The Morning After
- Author: Katie Roiphe
- Language: English
- Subject: Date rape
- Publisher: Little, Brown and Company
- Publication date: 1993
- Publication place: United States
- Media type: Print (hardcover and paperback)
- Pages: 180
- ISBN: 0-316-75432-3
- OCLC: 27768540

= The Morning After (book) =

1993 book by Katie Roiphe

The Morning After: Sex, Fear and Feminism on Campus, is a nonfiction book authored by Katie Roiphe. First released in 1993, the book discussed date rape and American feminism. Prior to its release, a portion of the book was published as an essay, "The Rape Crisis, or Is Dating Dangerous?" in the New York Times Magazine. In 1994, the book was reprinted with a new introduction along with a shortened title.

== Background ==
Roiphe’s book recounts various experiences during her undergraduate matriculation at Harvard. She describes attending safe sex group meetings, a lecture by Catharine MacKinnon, and watching 'Take Back the Night' marches.

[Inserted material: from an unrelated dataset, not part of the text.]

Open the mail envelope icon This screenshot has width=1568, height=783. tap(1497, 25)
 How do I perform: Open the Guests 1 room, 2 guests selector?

In the book's introduction, Roiphe recognizes she is "writing against the grain" and states her book is "devoted to the idea of women taking responsibility for their actions".

== Publication ==
The book was first published on September 1, 1993, as a paperback. The book was re-published on September 7, 1994. The reprint contains a new introduction along with a shortened title.

== Summary ==
The book contains 7 chapters, along with acknowledgements, an introduction, afterword, and notes. It is written from the author’s point of view and describes her experiences while at Harvard University.

According to Roiphe, "rape crisis feminism" has taken feminism backwards and instilled fear into students and parents. She stated that the fear of being raped, along with the fear of contracting a disease (specifically HIV/AIDS), has stifled young adults, though she says that college should be a time of sexual exploration.

Roiphe expresses that feminism during her time at Harvard was preoccupied with women as victims of sexual harassment and rape. She questions statistics that "one in four college women is the victim of rape or attempted rape." Roiphe notes multiple universities supported this statistic and referenced multiple pamphlets distributed to students. She suggests this way of thinking will cause women to fear all men, including friends and professors.

One chapter is dedicated to "Take Back the Night" anti-rape marches. The chapter opens with an April march at Harvard University, where participants are sharing their personal accounts of rape. Roiphe notes that, over the years, the numbers of march participants have increased to thousands, and that half of those present during that march were males.

Another chapter is on feminist legal scholar Catharine MacKinnon, whom Roiphe nicknames the "Antiporn star." She recalls MacKinnon lecturing at Princeton, and criticizes MacKinnon's response to a question.

== Reception ==
Susan Brison wrote that the book promotes victim-blaming.

Christina Hoff Sommers referenced the book in "Who Stole Feminism?" (1994).

Naomi Klein wrote in the Globe & Mail that "[Roiphe] employ[s] intellectual dishonesty, rhetorical distortion and cheap tricks" within her book.

Christopher Lehmann-Haupt, writing for the New York Times, called The Morning After a "book of the times" and said, "it is courageous of Ms. Roiphe to speak out against the herd ideas that campus life typically encourages."

The Morning After received positive response from the critic Camile Paglia, who called it "an eloquent, thoughtful, finely argued book that was savaged from coast to coast by shallow, dishonest feminist book reviewers."

In 1993, a negative review by Katha Pollitt titled "Not Just Bad Sex" was published in The New Yorker.

Additionally Cathy Young described the book in the Washington Post as "clearheaded, wry, disturbing look at the radical feminist obsession with sexual victimization."